● **Exercise**
Return the records from the first line through the line containing "Task: Open the green Оболонь house photo", and leave out the pictures.

(Stored data)
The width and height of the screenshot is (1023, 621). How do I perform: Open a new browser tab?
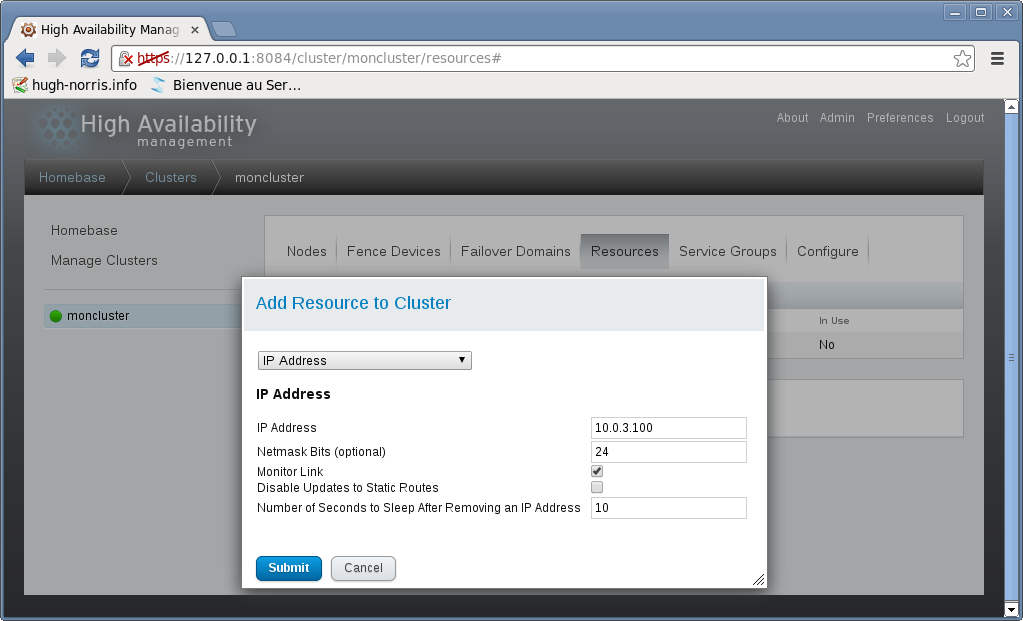click(224, 28)
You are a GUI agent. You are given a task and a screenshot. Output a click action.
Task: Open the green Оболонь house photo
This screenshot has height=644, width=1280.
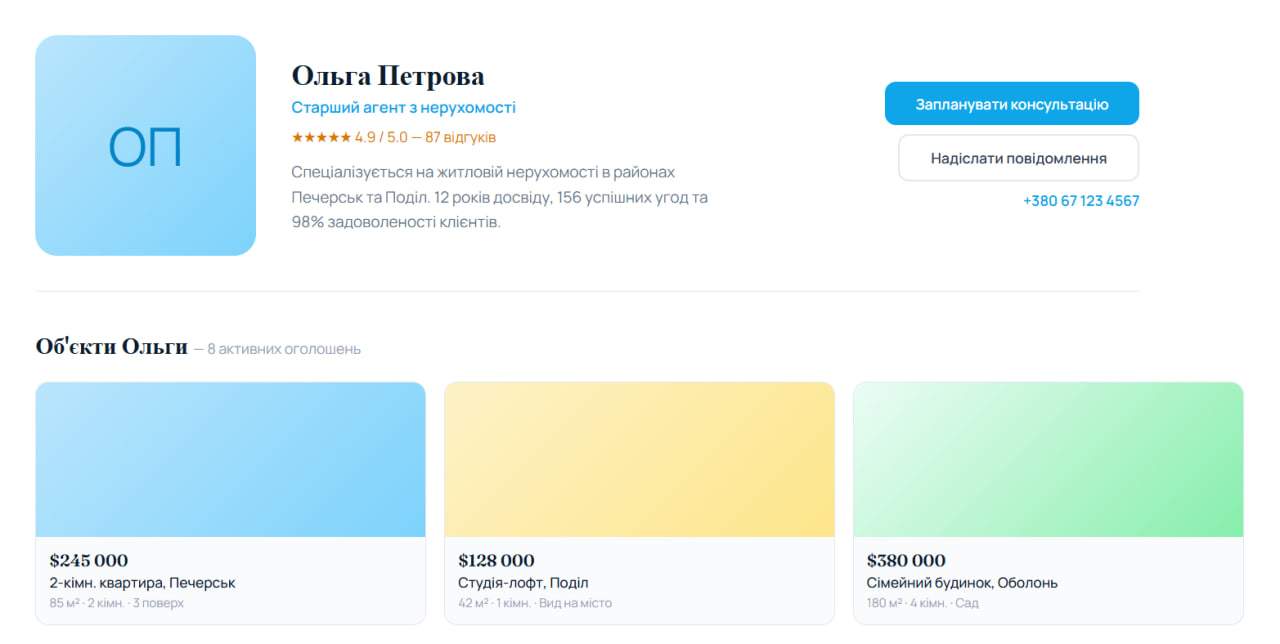point(1048,460)
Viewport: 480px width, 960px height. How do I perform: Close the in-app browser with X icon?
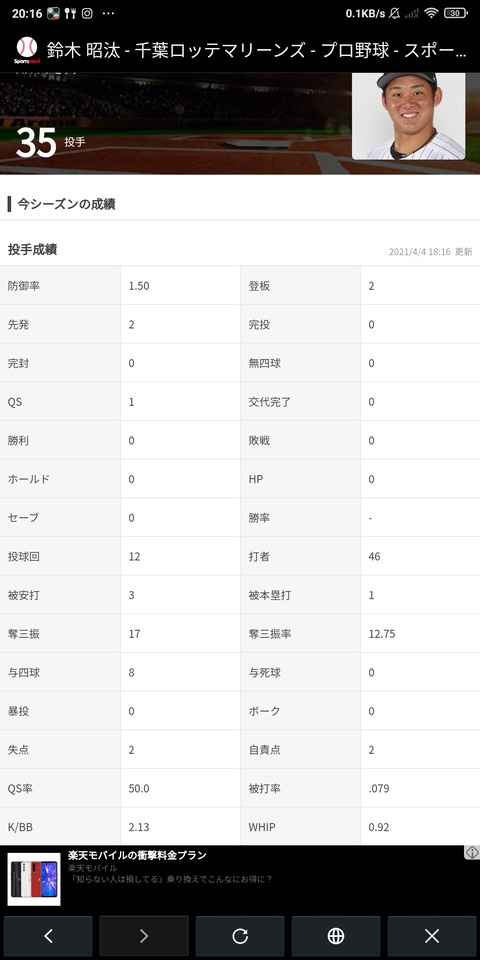pyautogui.click(x=432, y=936)
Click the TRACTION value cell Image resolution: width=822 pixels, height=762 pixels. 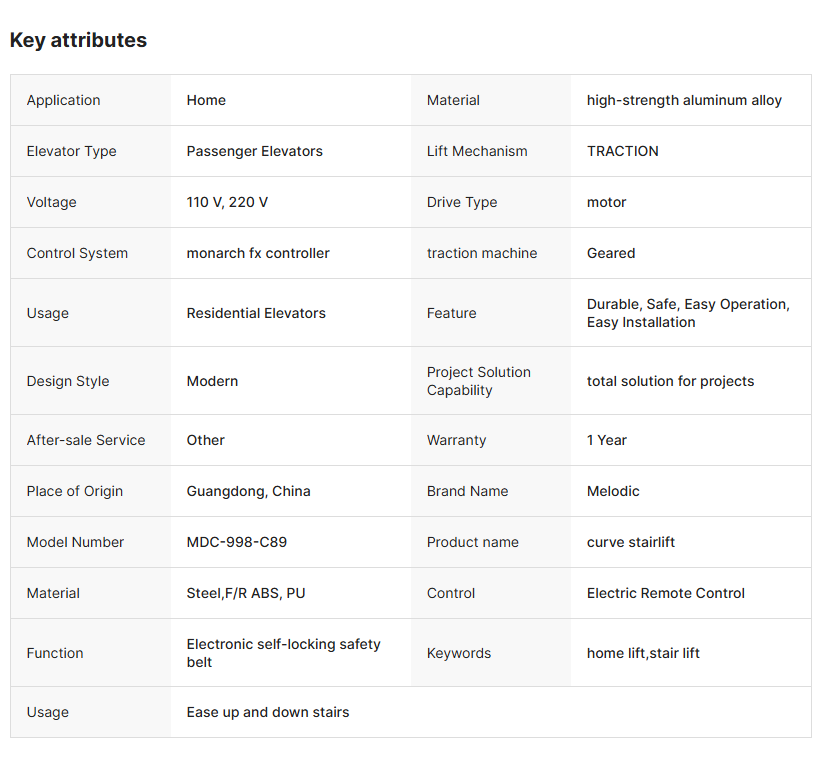click(622, 151)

● **Answer to the exercise**
The width and height of the screenshot is (1023, 621). How do I perform: Open a new browser tab?
click(224, 28)
You are a GUI agent. You are given a task and a screenshot. Output a click action.
Task: Open the green Оболонь house photo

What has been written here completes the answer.